YOUR TASK |
Rewrite the records starting at the line that contains "Given: Click yellow flaky count badge 0" and ending at the line that contains "will [28, 42].", putting "Prompt" in place of every "Given" and changing nothing else.
■ ■ ■ ■ ■ ■ ■
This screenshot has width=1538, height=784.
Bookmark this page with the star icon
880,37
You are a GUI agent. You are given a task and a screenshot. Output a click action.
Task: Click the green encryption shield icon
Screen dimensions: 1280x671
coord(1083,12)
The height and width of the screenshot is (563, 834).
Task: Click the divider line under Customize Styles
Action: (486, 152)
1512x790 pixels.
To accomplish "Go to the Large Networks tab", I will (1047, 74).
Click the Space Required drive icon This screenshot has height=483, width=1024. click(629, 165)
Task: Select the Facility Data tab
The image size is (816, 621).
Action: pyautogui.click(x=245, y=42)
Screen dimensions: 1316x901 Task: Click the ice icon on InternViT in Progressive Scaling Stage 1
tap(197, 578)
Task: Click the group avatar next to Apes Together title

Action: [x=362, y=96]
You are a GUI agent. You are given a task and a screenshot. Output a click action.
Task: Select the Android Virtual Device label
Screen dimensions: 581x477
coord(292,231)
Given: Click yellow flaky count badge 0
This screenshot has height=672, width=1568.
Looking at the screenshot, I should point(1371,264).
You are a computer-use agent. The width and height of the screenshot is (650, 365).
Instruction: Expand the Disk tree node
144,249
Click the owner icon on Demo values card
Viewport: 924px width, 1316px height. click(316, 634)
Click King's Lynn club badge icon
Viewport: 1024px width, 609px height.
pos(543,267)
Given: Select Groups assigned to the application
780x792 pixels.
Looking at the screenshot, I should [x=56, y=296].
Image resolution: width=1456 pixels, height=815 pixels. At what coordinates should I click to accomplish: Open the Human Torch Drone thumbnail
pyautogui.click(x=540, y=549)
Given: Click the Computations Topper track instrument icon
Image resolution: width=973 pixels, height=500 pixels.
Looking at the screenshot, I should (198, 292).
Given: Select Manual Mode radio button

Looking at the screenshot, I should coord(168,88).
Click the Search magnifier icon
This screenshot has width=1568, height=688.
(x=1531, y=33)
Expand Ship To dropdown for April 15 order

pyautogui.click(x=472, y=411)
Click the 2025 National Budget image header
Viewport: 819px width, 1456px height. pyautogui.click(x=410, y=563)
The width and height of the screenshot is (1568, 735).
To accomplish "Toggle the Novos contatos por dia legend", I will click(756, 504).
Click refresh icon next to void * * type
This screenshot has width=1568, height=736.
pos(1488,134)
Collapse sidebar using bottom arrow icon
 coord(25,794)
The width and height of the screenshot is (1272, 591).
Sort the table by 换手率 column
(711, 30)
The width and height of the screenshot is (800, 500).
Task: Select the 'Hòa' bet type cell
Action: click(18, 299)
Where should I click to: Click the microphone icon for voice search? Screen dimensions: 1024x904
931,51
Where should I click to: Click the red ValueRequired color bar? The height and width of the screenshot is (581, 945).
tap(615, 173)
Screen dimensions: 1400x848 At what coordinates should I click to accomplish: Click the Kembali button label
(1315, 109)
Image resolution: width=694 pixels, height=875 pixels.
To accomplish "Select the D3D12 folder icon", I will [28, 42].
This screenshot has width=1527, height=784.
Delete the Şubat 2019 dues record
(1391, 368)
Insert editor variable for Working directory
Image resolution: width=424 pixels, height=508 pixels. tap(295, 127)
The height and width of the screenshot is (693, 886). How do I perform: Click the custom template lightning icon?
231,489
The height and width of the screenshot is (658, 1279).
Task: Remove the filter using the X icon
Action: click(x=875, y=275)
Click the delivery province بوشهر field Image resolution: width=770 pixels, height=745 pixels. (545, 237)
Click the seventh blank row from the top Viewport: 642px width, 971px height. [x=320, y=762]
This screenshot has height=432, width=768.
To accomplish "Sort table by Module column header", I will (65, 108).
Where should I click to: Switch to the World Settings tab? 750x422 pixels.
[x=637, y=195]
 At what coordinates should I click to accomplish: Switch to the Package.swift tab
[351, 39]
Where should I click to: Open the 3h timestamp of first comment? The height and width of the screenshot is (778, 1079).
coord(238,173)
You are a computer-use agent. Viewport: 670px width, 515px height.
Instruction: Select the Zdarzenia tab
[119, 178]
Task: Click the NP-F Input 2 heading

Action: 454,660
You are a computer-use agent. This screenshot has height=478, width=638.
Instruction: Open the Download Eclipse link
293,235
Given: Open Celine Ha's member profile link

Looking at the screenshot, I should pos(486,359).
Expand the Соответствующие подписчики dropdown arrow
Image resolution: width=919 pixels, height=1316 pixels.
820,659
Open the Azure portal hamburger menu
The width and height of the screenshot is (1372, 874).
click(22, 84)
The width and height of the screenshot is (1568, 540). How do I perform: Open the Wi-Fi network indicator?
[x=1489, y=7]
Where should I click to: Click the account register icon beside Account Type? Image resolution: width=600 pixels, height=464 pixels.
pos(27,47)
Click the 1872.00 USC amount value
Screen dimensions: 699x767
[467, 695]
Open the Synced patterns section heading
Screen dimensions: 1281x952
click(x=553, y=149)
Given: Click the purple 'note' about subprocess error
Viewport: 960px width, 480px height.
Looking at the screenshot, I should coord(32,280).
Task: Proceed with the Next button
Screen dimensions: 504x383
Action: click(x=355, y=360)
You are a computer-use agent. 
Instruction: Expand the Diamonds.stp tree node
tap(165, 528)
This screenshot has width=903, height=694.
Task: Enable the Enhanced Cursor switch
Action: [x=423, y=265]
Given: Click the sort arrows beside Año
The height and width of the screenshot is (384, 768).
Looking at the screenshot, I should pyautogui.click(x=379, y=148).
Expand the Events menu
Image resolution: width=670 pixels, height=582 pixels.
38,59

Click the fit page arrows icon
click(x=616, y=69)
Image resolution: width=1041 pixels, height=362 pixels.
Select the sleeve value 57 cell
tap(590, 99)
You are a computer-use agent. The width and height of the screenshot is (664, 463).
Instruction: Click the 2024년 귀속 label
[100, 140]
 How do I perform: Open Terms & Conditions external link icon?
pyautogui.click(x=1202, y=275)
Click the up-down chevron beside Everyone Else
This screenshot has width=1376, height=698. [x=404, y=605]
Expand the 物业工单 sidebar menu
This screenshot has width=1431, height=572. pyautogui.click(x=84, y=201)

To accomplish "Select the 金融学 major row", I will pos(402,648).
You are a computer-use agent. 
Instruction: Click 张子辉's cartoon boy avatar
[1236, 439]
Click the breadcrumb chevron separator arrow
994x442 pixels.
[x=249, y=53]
■ ■ ■ ■ ■ ■ ■
EXERCISE RESULT |
Prompt: Click yellow flaky count badge 0
This screenshot has height=672, width=1568.
Looking at the screenshot, I should point(1371,264).
You are a computer-use agent. The width and height of the screenshot is (650, 365).
Instruction: Expand the Disk tree node
144,249
Click the owner icon on Demo values card
Viewport: 924px width, 1316px height. click(316, 634)
Click King's Lynn club badge icon
Viewport: 1024px width, 609px height.
pos(543,267)
Prompt: Select Groups assigned to the application
780x792 pixels.
Looking at the screenshot, I should [x=56, y=296].
Image resolution: width=1456 pixels, height=815 pixels. At what coordinates should I click to accomplish: Open the Human Torch Drone thumbnail
pyautogui.click(x=540, y=549)
Prompt: Click the Computations Topper track instrument icon
Image resolution: width=973 pixels, height=500 pixels.
Looking at the screenshot, I should (198, 292).
Prompt: Select Manual Mode radio button

Looking at the screenshot, I should coord(168,88).
Click the Search magnifier icon
This screenshot has width=1568, height=688.
(x=1531, y=33)
Expand Ship To dropdown for April 15 order

pyautogui.click(x=472, y=411)
Click the 2025 National Budget image header
Viewport: 819px width, 1456px height. pyautogui.click(x=410, y=563)
The width and height of the screenshot is (1568, 735).
To accomplish "Toggle the Novos contatos por dia legend", I will click(756, 504).
Click refresh icon next to void * * type
This screenshot has width=1568, height=736.
pos(1488,134)
Collapse sidebar using bottom arrow icon
 coord(25,794)
The width and height of the screenshot is (1272, 591).
Sort the table by 换手率 column
(711, 30)
The width and height of the screenshot is (800, 500).
Task: Select the 'Hòa' bet type cell
Action: click(18, 299)
Where should I click to: Click the microphone icon for voice search? Screen dimensions: 1024x904
931,51
Where should I click to: Click the red ValueRequired color bar? The height and width of the screenshot is (581, 945).
tap(615, 173)
Screen dimensions: 1400x848 At what coordinates should I click to accomplish: Click the Kembali button label
(1315, 109)
Image resolution: width=694 pixels, height=875 pixels.
To accomplish "Select the D3D12 folder icon", I will [28, 42].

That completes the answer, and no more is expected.